人間に”こころ”があると想定して、心全体を円で表しますと、下の図のようになると考えます。

 

この図をご覧になってみなさんはどのようなことにお気づきでしょうか?

”こころ”全体を円として、意識の部分が小さくて、無意識の部分がとても大きいことに気づかれることでしょう。

すなわち、人間が自分のこころについて気づいていること、意識していることなどごくわずかなのです。

私は、「人のこころなんてわからない。」と思っているのに、分かったような顔をして無責任なことを言う”大人”や”専門家”がおられることにずっと違和感を抱いてきました。クライエントの方のことを分かったかのようにおっしゃったり、決めつけたり、この心理療法の目標は?とか聞いてこられたりすると、とても傷ついてしまう自分がいました。目標なんかセラピストの側が決めてしまっていいのだろうか?という思いがどうしてもあるからです。

そんな時、河合隼雄先生が「人の心はわからない。わからないということを分かっているのが専門家である」というようなことをおっしゃったり、本で書いておられたりするのに接すると、本当に心が救われる思いがしました。

また、河合隼雄先生の師であるC.G.ユングもやはり、「無知はたしかに奨励できるものではない。だがしばしば、最上の知識もまた充分とは言えない。したがって私は、心理療法家に次のように言う。すなわち、何も知らないのだからこれから学ぶ必要がある、と毎日謙虚に思い返さなければならない。」と述べています。また、ユングは、「絶望は、魂を呼び出す切り札である」とも言っています。

▶ [保存された行]:
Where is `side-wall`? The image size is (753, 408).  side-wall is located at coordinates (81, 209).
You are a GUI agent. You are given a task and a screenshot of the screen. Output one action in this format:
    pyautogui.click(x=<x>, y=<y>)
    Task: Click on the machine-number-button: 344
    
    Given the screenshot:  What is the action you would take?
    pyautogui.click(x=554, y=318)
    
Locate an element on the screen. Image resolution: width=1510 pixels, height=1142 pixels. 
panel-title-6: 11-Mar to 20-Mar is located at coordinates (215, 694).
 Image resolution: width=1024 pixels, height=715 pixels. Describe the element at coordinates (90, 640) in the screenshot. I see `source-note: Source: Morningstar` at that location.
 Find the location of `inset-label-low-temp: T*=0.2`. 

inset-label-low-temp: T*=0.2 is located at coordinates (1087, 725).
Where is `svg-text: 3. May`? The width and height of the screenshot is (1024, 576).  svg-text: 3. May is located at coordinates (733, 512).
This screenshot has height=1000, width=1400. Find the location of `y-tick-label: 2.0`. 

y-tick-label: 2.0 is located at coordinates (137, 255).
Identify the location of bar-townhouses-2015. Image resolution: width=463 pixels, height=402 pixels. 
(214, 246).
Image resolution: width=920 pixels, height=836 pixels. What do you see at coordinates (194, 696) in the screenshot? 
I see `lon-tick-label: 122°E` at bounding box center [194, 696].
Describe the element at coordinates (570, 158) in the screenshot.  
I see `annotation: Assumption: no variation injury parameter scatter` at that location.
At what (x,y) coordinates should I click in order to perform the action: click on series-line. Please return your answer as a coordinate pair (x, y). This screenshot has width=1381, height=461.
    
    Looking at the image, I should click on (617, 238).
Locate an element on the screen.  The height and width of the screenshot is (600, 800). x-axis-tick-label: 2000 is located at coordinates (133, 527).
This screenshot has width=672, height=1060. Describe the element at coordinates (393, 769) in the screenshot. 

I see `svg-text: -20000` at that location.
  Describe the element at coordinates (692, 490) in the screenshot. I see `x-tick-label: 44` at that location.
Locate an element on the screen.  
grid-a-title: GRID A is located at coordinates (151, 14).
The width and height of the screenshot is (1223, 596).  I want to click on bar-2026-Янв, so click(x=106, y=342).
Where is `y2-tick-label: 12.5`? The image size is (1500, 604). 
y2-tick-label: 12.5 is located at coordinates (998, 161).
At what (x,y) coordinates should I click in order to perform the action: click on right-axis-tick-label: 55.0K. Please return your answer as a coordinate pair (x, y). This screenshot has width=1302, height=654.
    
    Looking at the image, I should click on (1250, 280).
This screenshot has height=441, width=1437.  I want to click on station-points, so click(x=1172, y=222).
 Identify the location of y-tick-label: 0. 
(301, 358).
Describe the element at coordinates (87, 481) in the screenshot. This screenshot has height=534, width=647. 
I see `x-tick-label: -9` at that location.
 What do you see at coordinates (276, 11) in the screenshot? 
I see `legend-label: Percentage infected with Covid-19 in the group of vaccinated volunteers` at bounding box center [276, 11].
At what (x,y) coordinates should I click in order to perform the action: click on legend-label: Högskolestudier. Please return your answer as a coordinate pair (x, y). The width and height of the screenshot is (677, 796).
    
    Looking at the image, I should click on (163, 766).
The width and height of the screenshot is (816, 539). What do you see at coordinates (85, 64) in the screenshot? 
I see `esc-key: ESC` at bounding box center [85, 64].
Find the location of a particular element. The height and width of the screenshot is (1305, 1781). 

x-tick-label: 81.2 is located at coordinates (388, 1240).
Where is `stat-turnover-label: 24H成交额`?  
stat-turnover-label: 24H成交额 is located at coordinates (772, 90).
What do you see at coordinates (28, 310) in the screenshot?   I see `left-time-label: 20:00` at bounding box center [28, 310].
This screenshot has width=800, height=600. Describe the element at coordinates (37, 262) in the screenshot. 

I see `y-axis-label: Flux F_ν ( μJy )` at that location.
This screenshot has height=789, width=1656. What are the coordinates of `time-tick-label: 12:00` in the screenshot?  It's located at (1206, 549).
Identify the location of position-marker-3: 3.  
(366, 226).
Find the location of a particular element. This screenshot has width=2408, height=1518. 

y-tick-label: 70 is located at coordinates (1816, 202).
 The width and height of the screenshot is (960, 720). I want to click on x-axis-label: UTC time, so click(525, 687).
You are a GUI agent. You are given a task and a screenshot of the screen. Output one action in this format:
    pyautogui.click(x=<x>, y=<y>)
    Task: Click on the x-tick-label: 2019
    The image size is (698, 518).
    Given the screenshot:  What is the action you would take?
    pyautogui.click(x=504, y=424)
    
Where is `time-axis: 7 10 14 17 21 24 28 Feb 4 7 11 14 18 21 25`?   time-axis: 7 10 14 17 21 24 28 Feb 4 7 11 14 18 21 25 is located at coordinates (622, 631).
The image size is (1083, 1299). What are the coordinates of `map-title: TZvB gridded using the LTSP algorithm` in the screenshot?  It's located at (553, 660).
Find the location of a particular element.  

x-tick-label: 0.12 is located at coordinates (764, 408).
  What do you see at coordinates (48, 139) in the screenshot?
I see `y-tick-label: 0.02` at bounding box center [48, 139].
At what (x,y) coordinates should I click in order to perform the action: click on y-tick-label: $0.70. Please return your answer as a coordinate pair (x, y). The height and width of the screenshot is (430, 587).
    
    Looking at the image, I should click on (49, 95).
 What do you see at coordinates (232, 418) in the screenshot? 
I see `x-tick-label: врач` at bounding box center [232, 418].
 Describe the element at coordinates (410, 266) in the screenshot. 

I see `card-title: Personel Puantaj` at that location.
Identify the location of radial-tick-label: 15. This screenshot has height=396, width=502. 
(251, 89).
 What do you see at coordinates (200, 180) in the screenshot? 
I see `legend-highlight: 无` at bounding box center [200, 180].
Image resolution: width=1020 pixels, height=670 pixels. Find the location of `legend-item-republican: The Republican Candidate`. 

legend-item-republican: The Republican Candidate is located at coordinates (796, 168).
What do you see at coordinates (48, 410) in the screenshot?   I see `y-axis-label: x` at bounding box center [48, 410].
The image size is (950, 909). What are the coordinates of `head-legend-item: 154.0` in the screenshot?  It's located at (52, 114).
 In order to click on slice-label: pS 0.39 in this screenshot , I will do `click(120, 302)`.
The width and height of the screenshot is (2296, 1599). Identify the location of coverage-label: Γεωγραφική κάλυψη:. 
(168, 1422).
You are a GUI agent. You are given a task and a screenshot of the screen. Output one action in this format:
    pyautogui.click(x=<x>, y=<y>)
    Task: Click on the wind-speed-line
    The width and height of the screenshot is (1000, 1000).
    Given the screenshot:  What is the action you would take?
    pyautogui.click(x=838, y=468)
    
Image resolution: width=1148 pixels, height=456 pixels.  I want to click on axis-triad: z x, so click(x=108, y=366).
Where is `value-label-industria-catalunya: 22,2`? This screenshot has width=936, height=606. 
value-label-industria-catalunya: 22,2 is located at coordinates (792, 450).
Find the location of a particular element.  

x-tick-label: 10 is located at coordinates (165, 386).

▶ [課題]:
こころについての本文で、河合隼雄先生の師として挙げられている人物は誰か。 これらの行は本文とは関係がない。

▶ [出力結果]:
C.G.ユング